*Your objective:*
Skip the pictures, please, and write out exactly every line from the one containing "Task: Click the Hand tool icon" through the end of the listing below.

------------------------------------------------

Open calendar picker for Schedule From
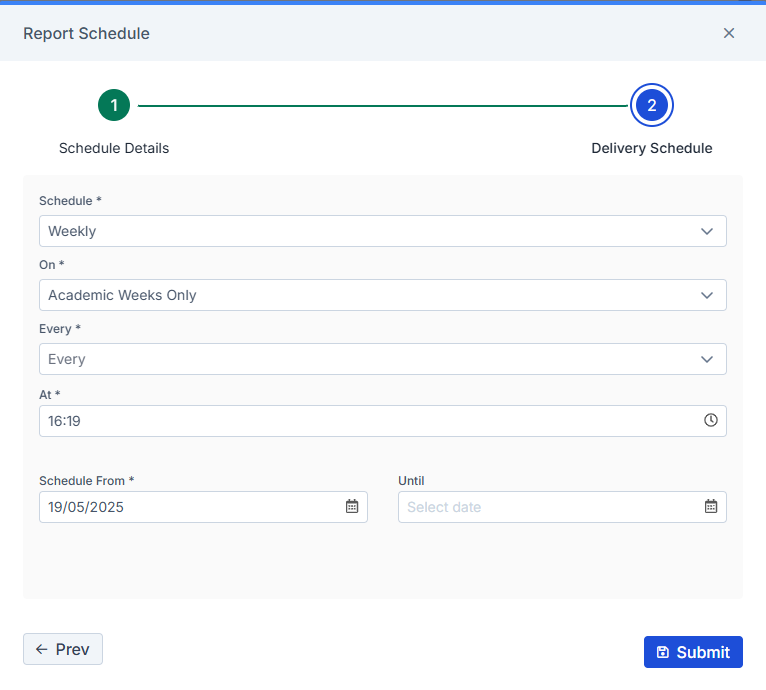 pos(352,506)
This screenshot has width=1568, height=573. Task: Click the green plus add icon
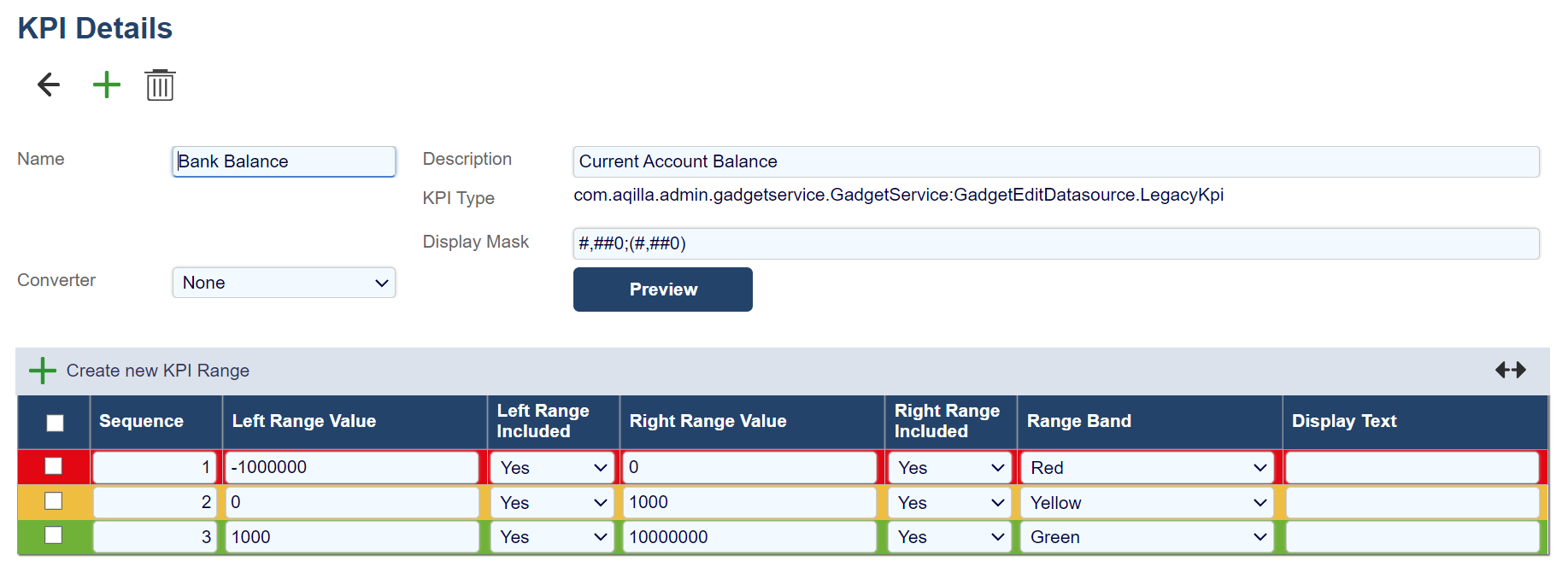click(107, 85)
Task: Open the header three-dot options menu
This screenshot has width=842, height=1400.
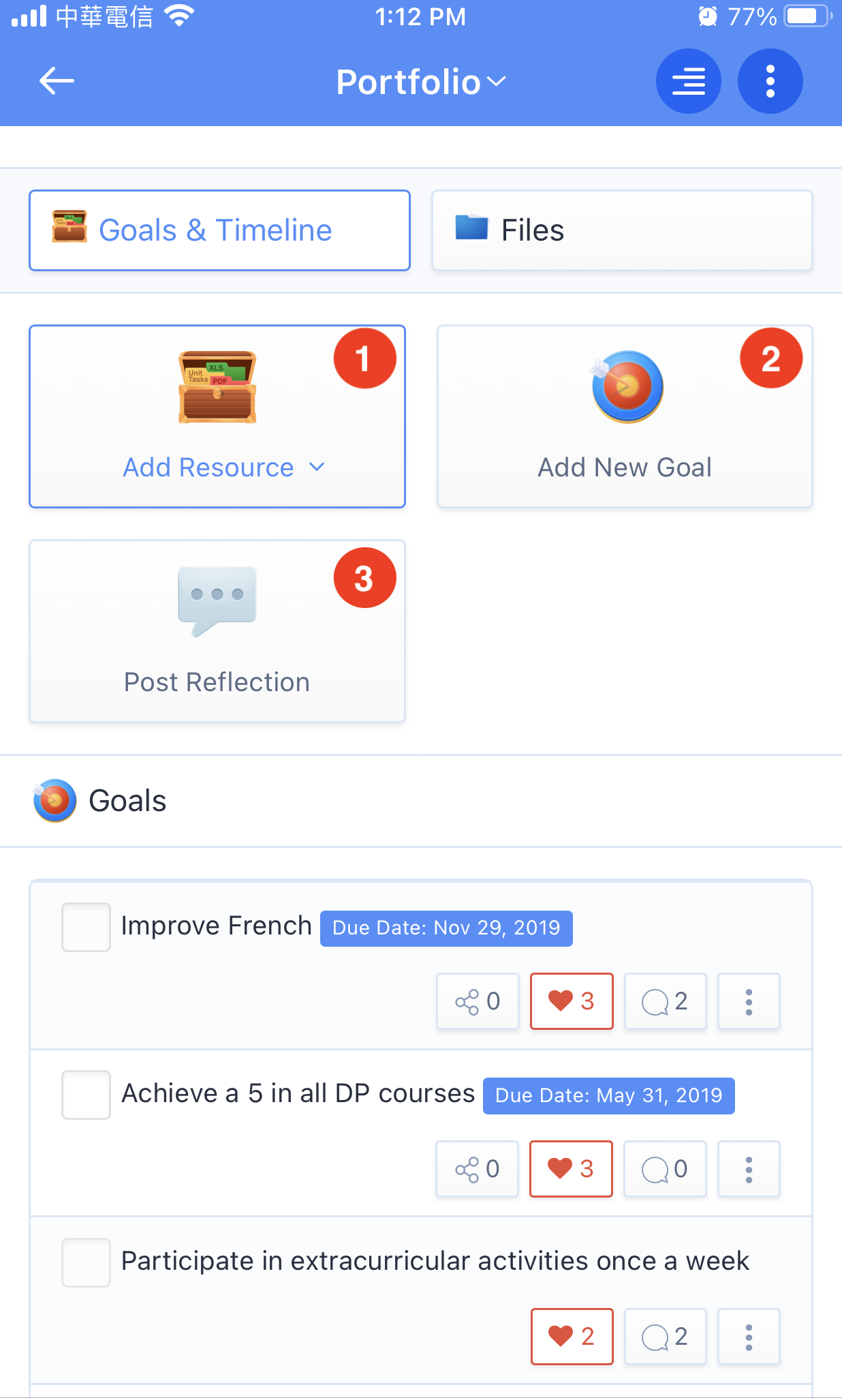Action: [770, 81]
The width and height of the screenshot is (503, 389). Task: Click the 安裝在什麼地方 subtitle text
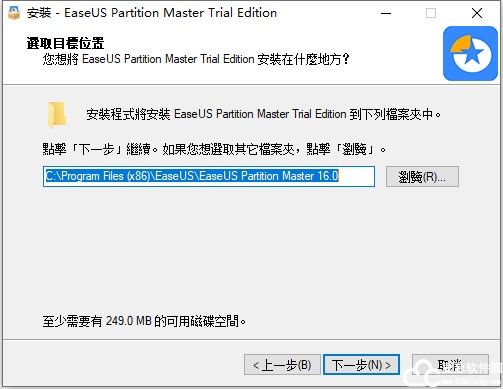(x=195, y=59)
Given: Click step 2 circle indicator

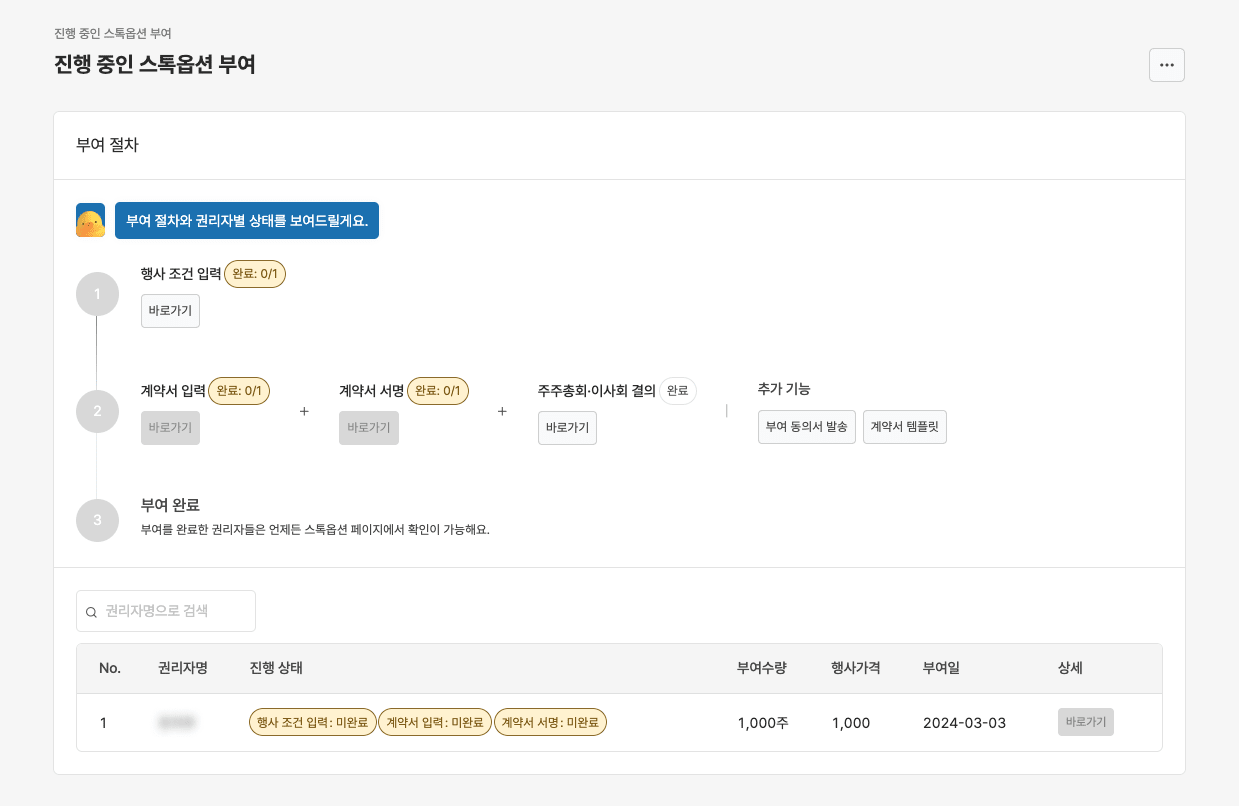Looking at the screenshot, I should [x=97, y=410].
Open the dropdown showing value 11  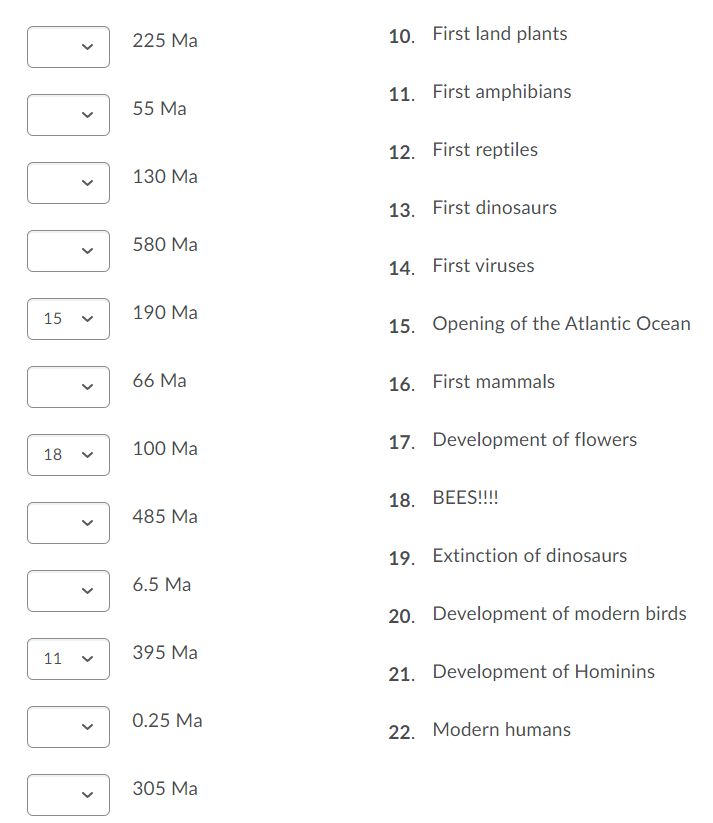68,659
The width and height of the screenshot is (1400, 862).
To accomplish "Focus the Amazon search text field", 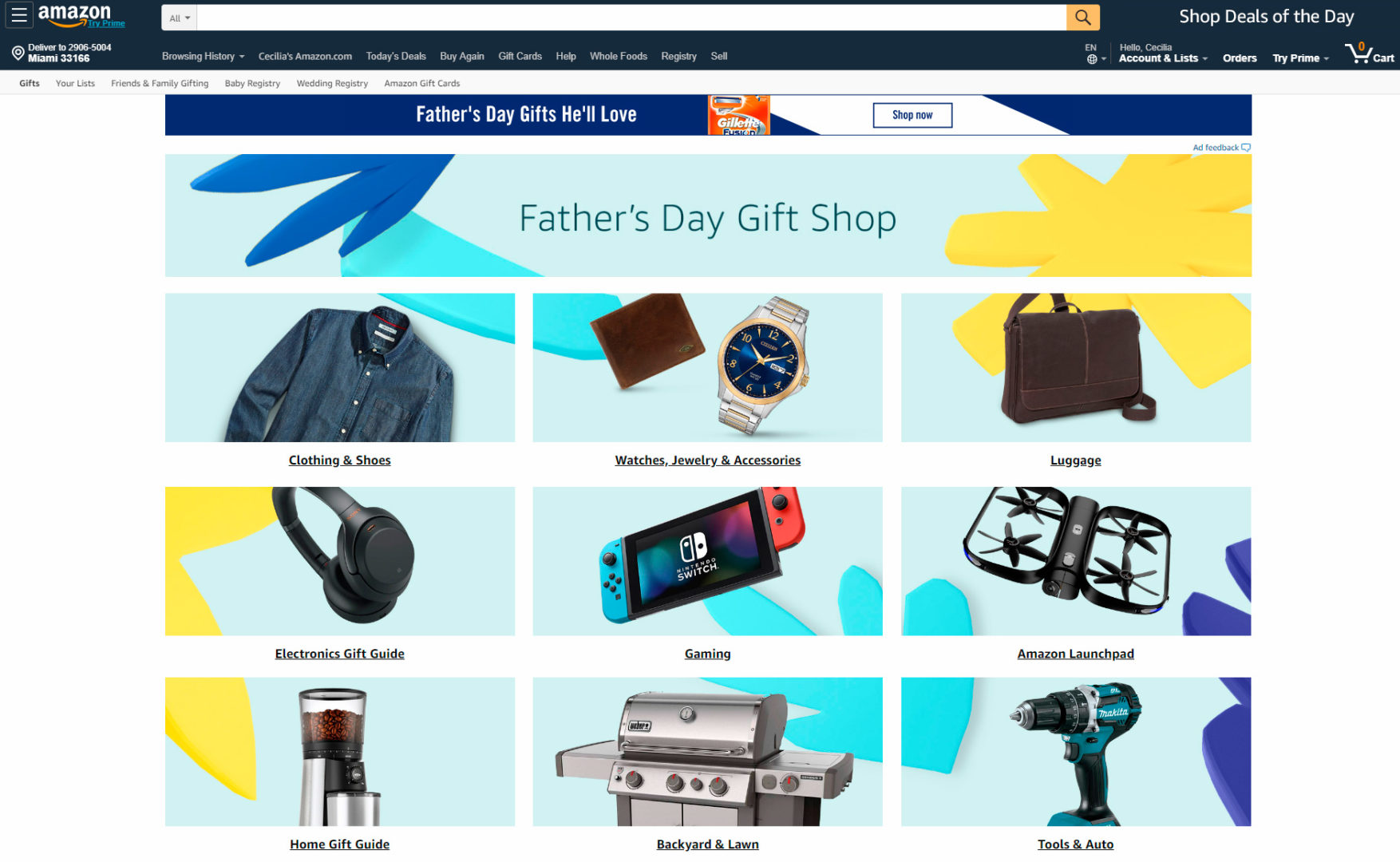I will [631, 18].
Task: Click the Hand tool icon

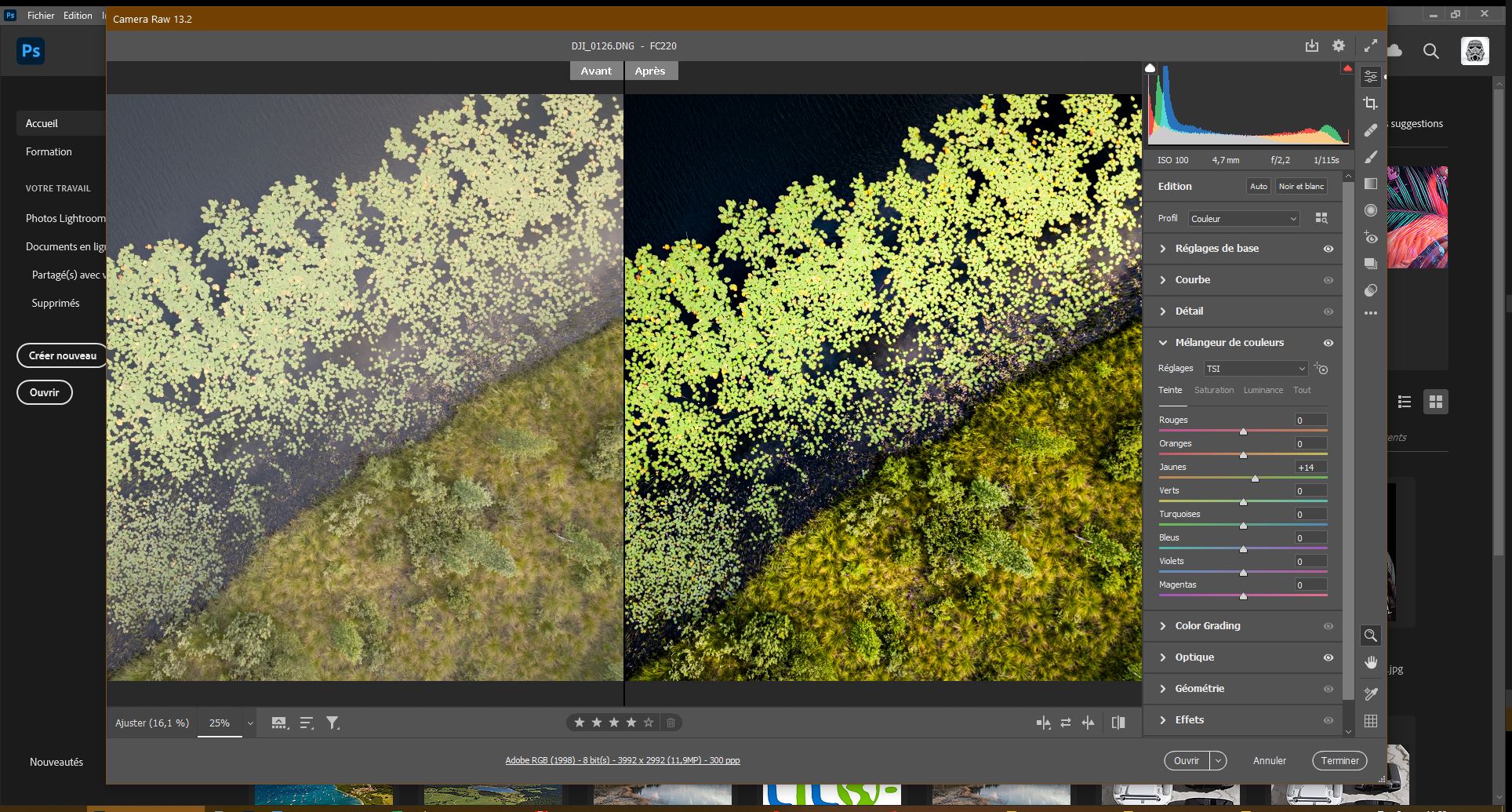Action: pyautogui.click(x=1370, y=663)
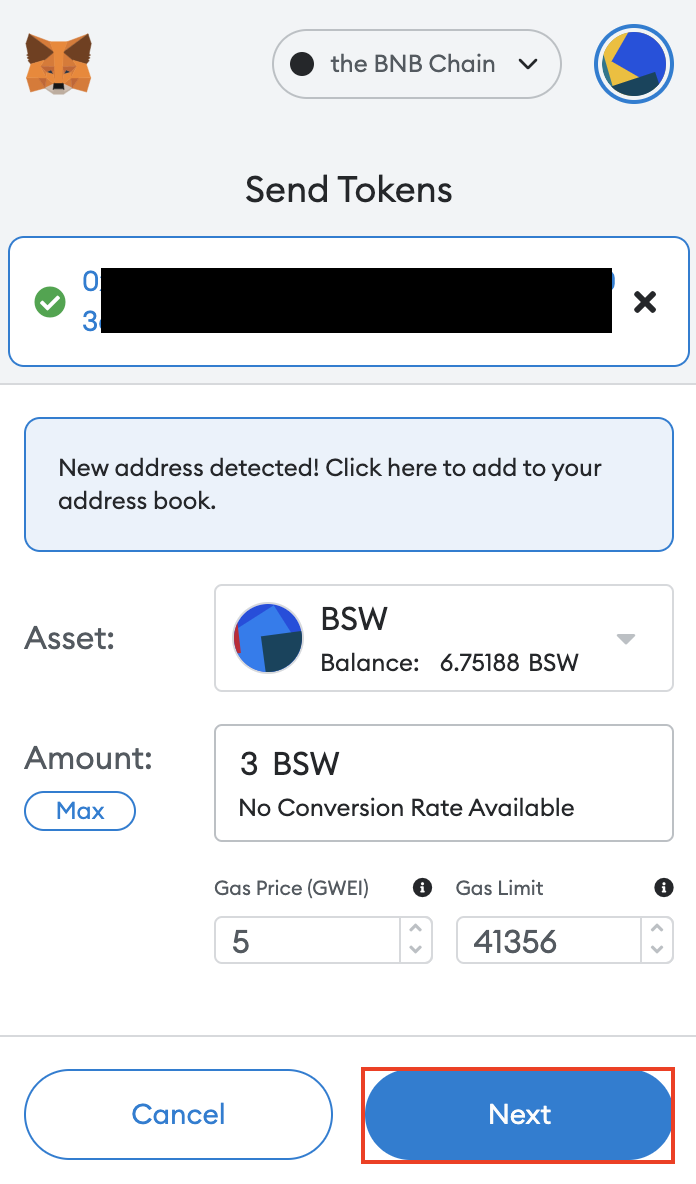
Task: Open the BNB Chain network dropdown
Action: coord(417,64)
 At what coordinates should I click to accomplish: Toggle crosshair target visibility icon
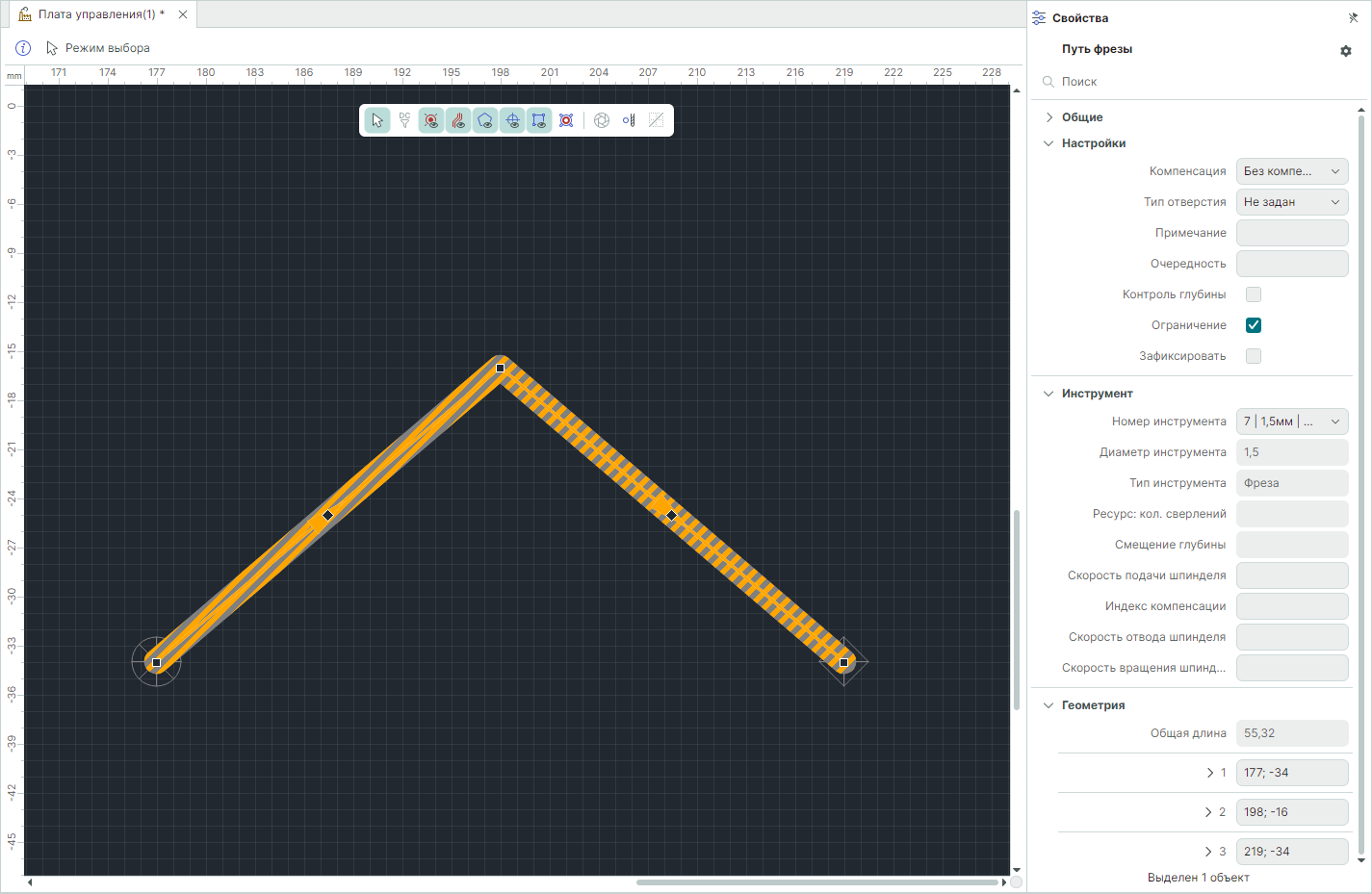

------------------------------------------------

*Response to the task:*
Task: Click the Hand tool icon

Action: pyautogui.click(x=1370, y=663)
Task: Open the BNB Chain network dropdown
Action: coord(417,64)
 At what coordinates should I click to accomplish: Toggle crosshair target visibility icon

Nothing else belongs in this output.